Java cryptography and free distributions
Posted Mar 15, 2007 17:25 UTC (Thu) by
iabervon (subscriber, #722)
Parent article:
Java cryptography and free distributions
It should be fine to have the JVM use a set of public keys from a configuration file alongside the JVM binary (as far as security, if someone can replace the keys, they could just replace the JVM binary), and the Sun distribution could distribute Sun public keys (as "mere aggregation"), and the installer could put the Sun keys in the location where they'll be used. Anybody else who wanted to distribute Java, and who wanted to be able to sign security modules, could include their public keys.

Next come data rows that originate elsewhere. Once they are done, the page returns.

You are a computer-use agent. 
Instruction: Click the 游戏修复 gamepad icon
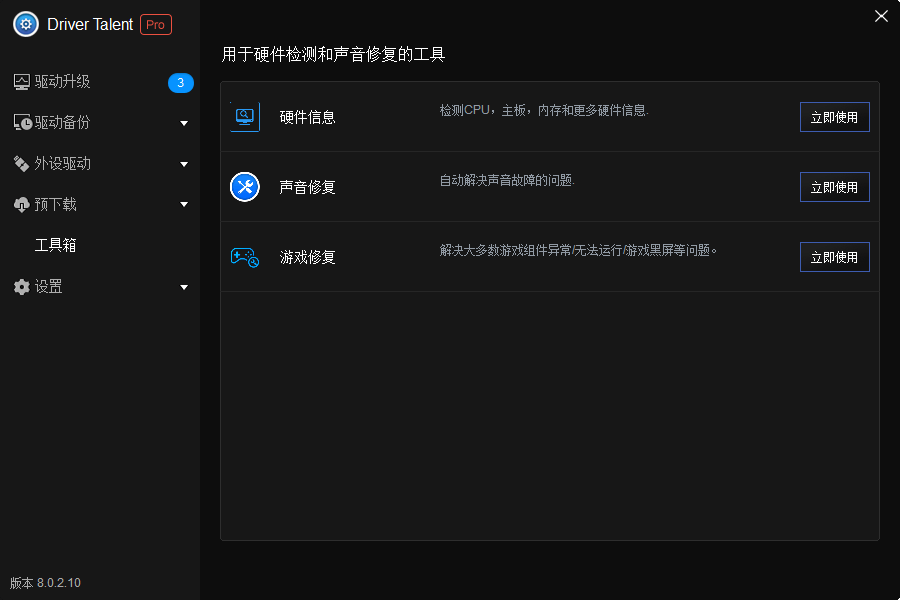pos(244,257)
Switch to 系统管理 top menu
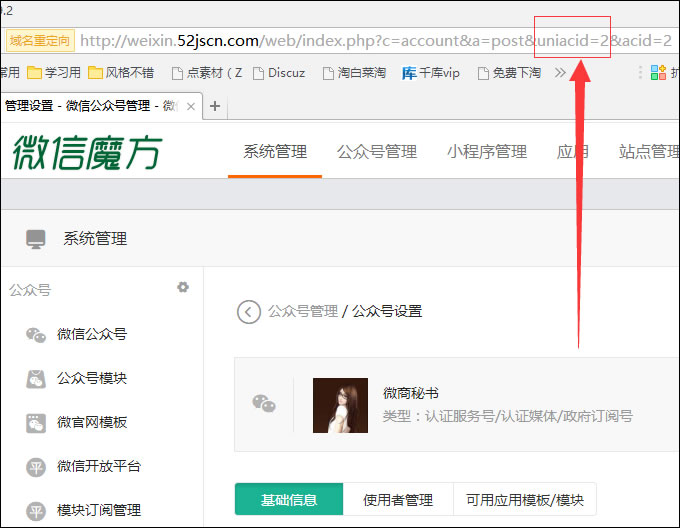This screenshot has height=528, width=680. pyautogui.click(x=275, y=152)
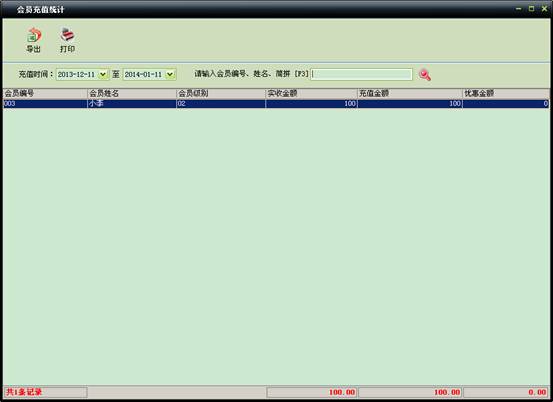Viewport: 553px width, 402px height.
Task: Sort by 会员级别 column header
Action: [221, 93]
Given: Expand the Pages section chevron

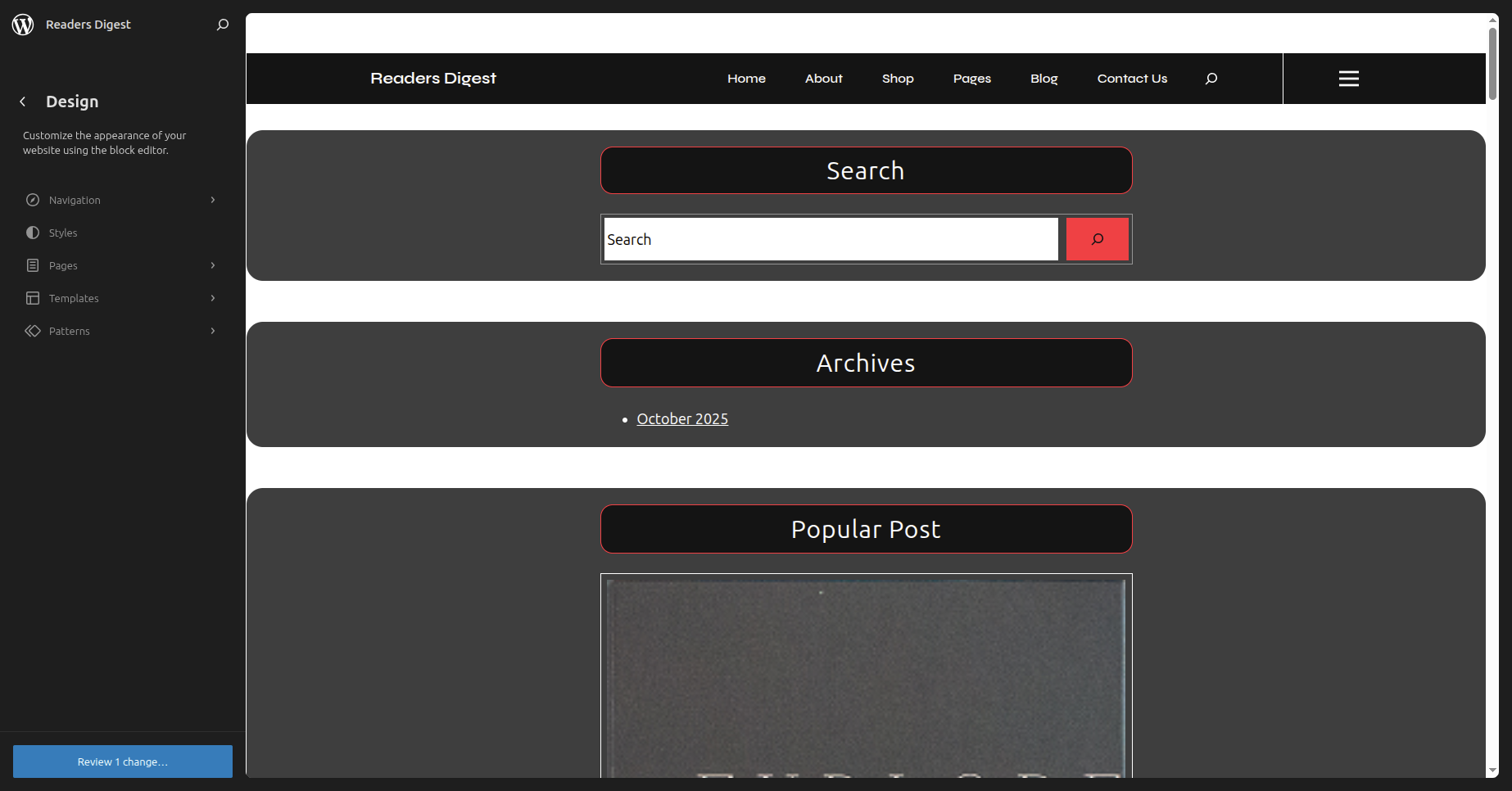Looking at the screenshot, I should coord(213,265).
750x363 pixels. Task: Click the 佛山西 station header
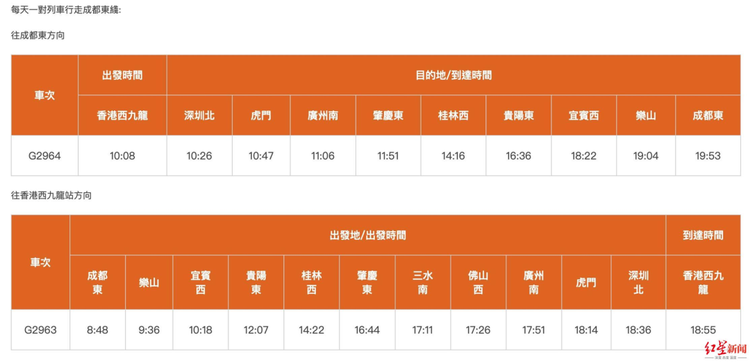click(478, 283)
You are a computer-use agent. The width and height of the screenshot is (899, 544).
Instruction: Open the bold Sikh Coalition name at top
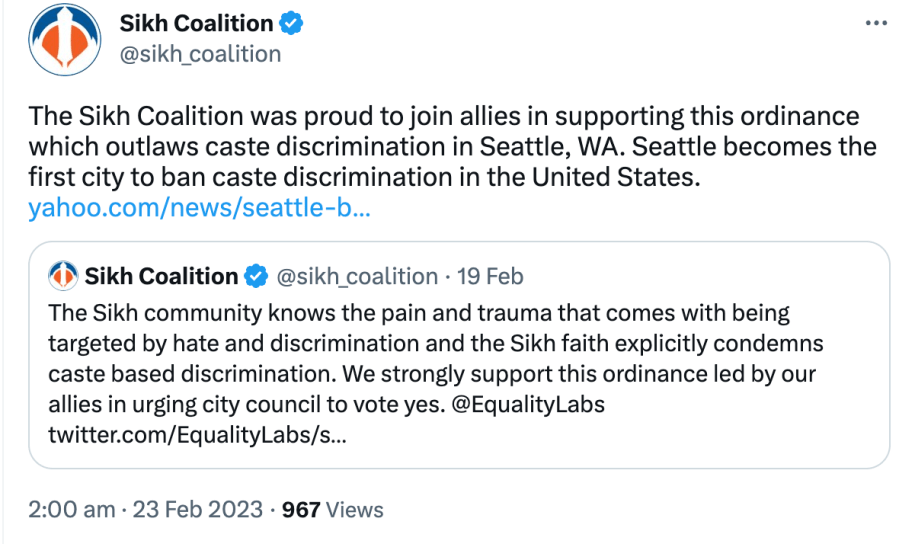coord(196,23)
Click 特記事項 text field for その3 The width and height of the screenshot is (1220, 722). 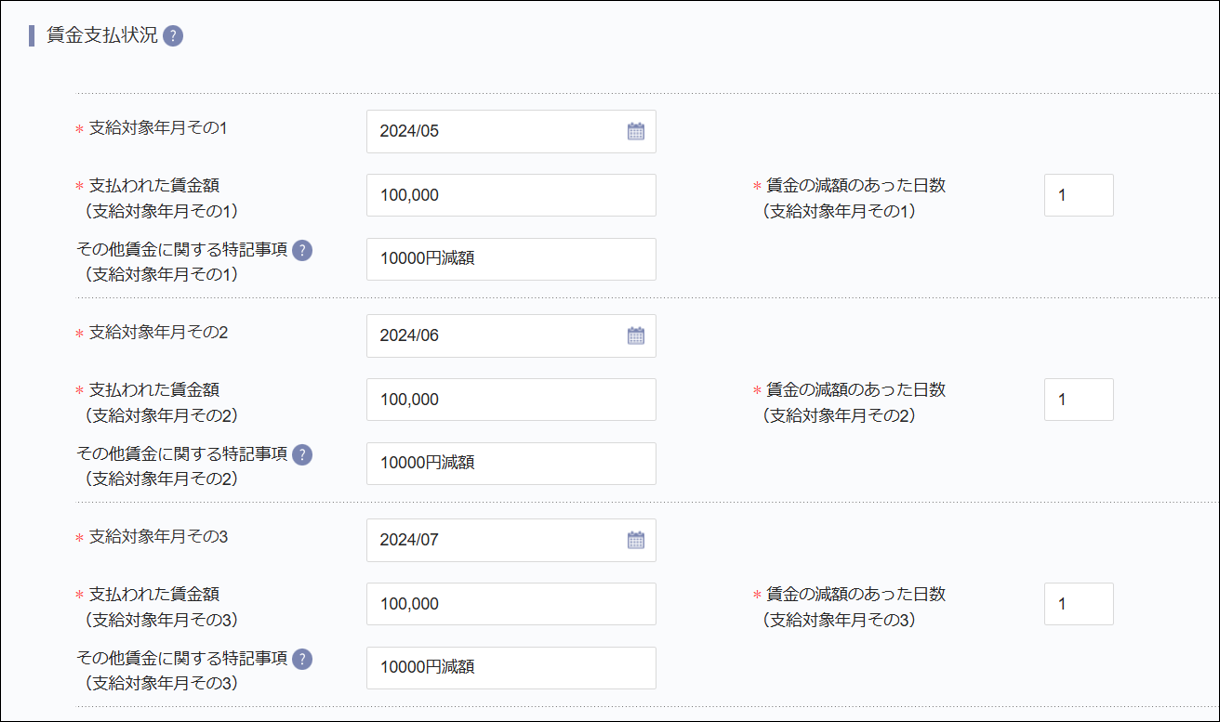click(x=511, y=668)
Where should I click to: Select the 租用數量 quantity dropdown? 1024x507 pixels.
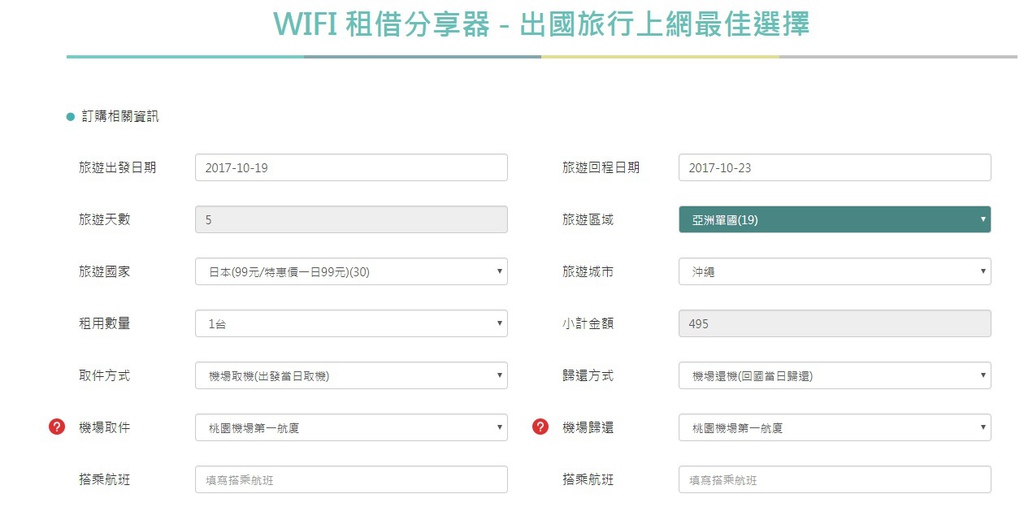pos(351,324)
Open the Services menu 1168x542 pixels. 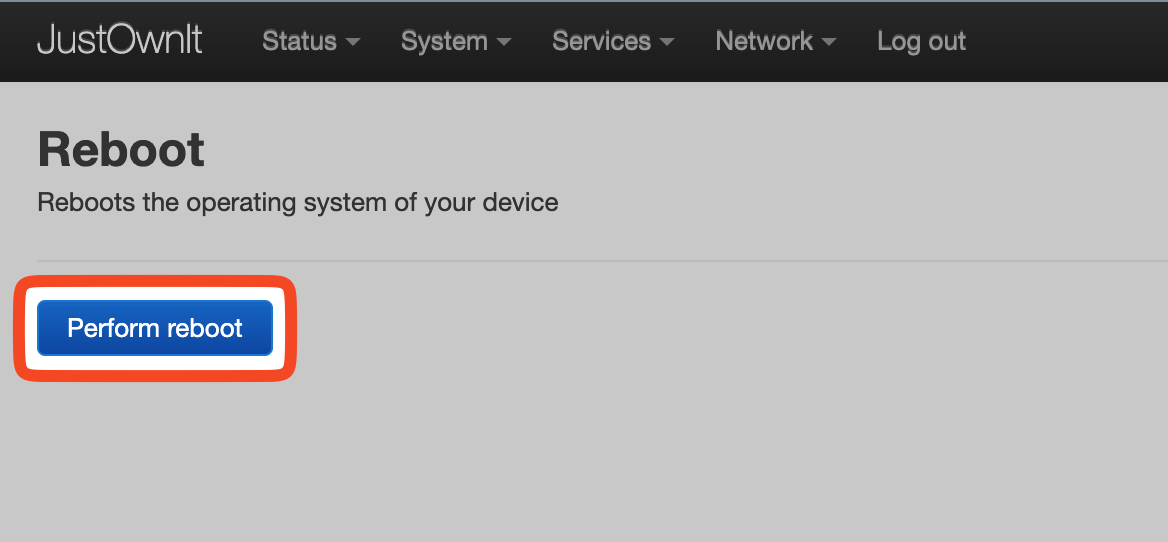tap(613, 41)
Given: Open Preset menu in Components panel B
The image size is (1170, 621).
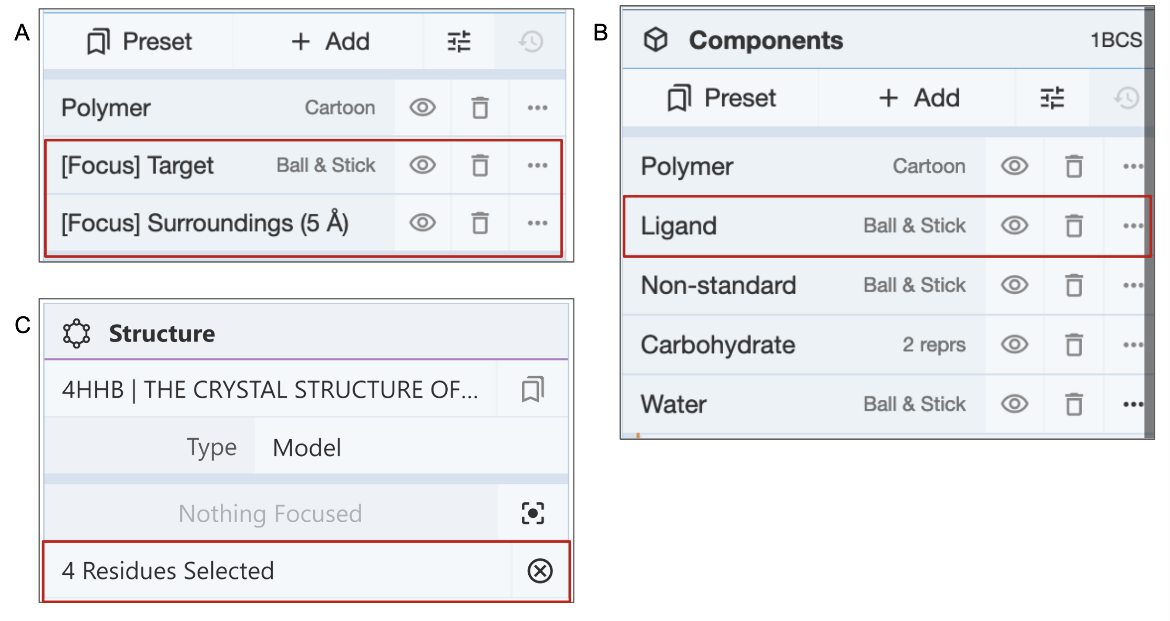Looking at the screenshot, I should click(721, 98).
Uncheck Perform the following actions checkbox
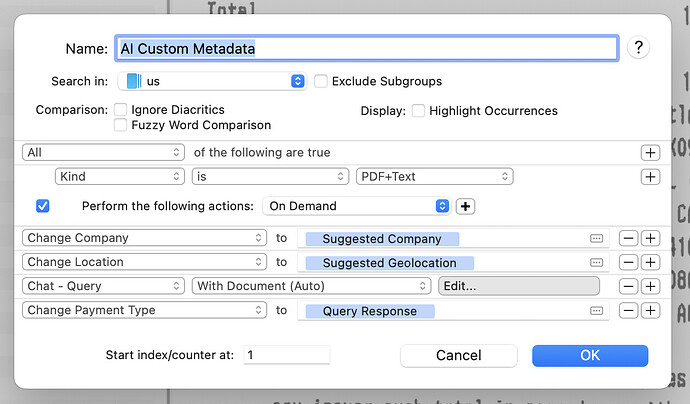690x404 pixels. (x=42, y=206)
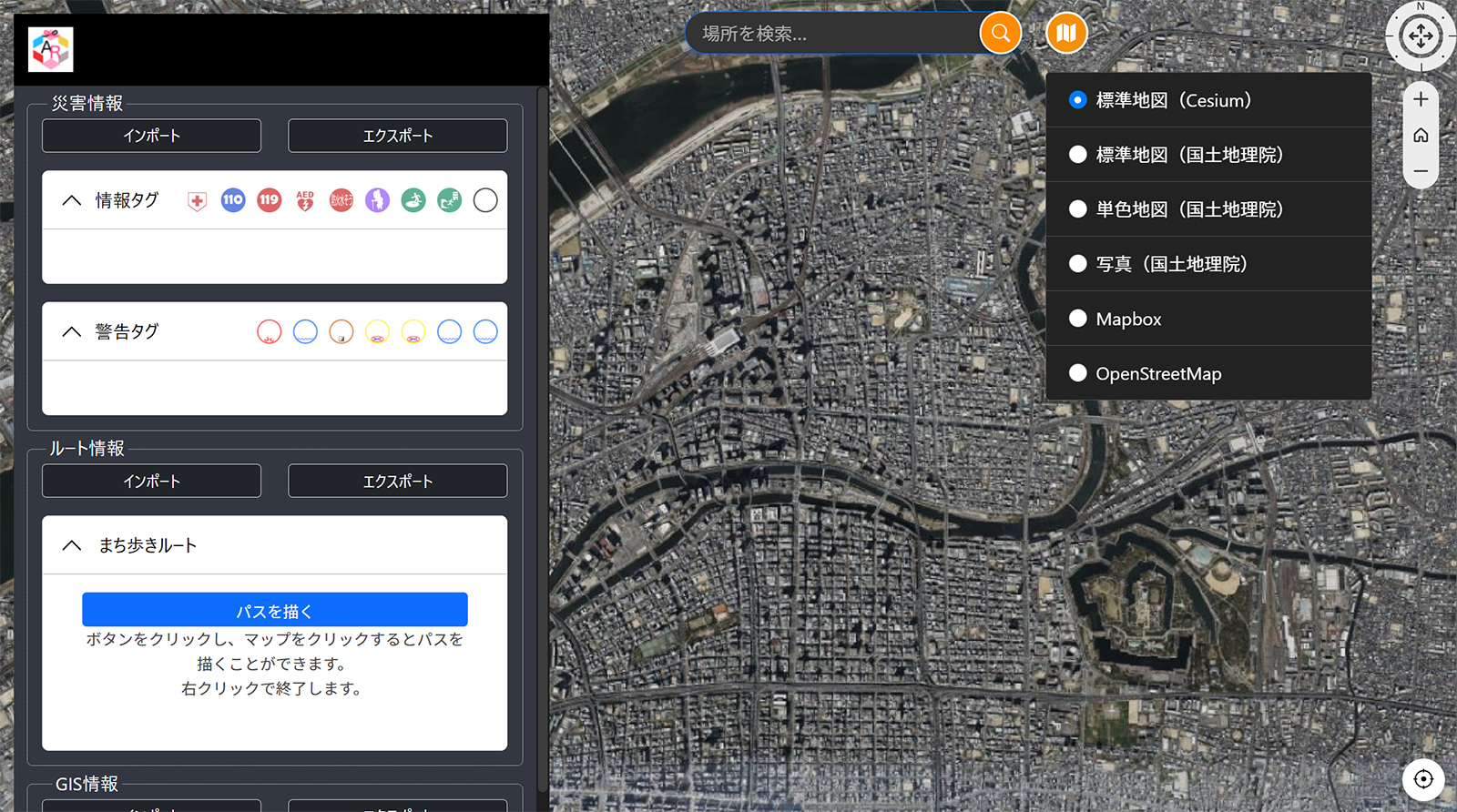Image resolution: width=1457 pixels, height=812 pixels.
Task: Select the red fire warning tag circle
Action: pyautogui.click(x=269, y=331)
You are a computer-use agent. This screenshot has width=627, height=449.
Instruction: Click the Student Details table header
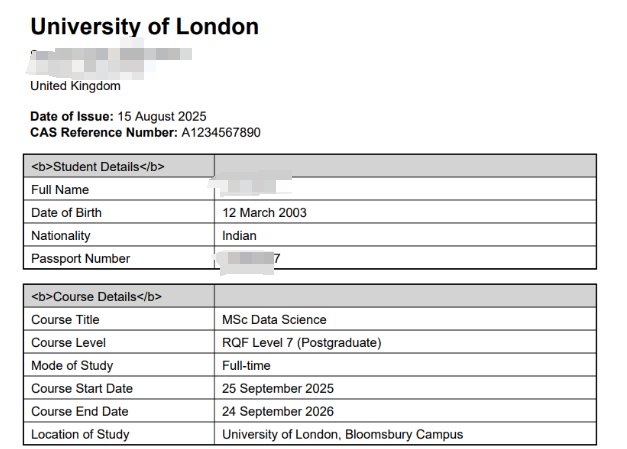98,166
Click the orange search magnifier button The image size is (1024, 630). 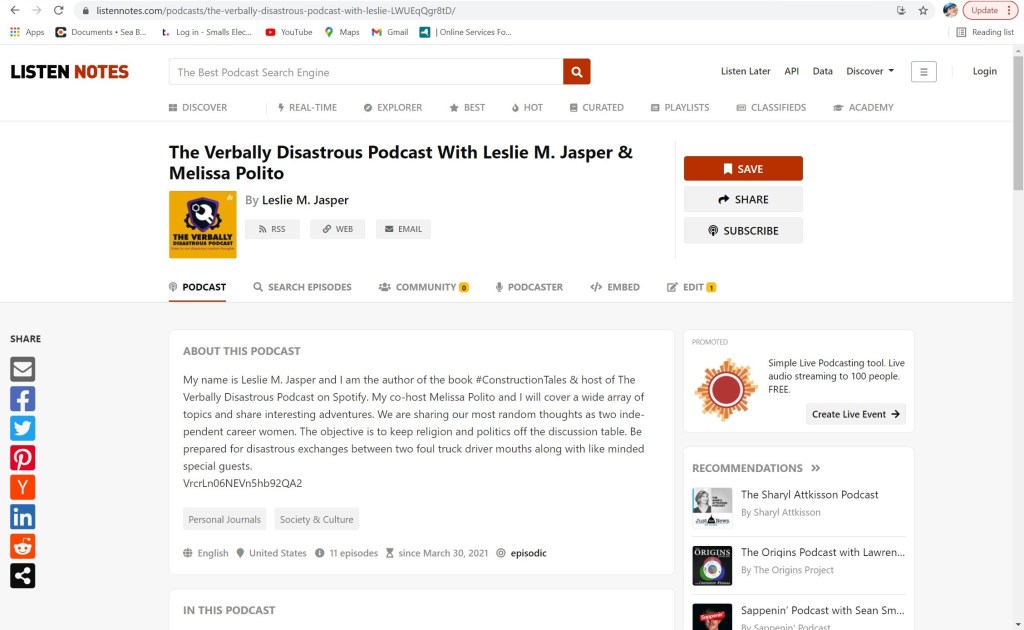pos(577,72)
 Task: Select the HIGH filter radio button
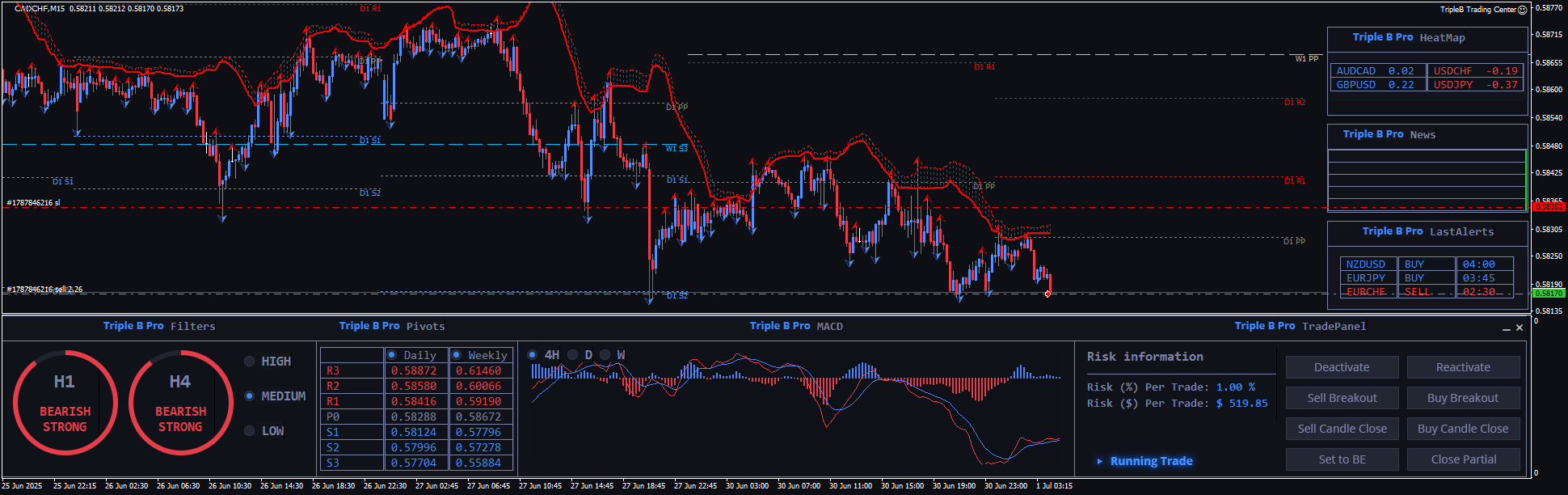250,362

I don't see any problem with the idea that, if you want to use JSS from Fedora, you need to have a JVM from Fedora, or at least have the Fedora package manager reconfigure the JVM you're using after it's installed. It seems like the obvious Free Software and public key interaction is this: for all public keys that go into a system, the end user needs to either have the private key, or needs to be able to replace the public key, in the copy that user will use, with a public key that the user does have the private key for. This gives the end user two important abilities: be trusted by the software, and cause the software to trust a selected other person. (I would go so far as to say that it would be "not free" to make it legally impossible for the end user to decide to trust Sun without having Sun's private key.)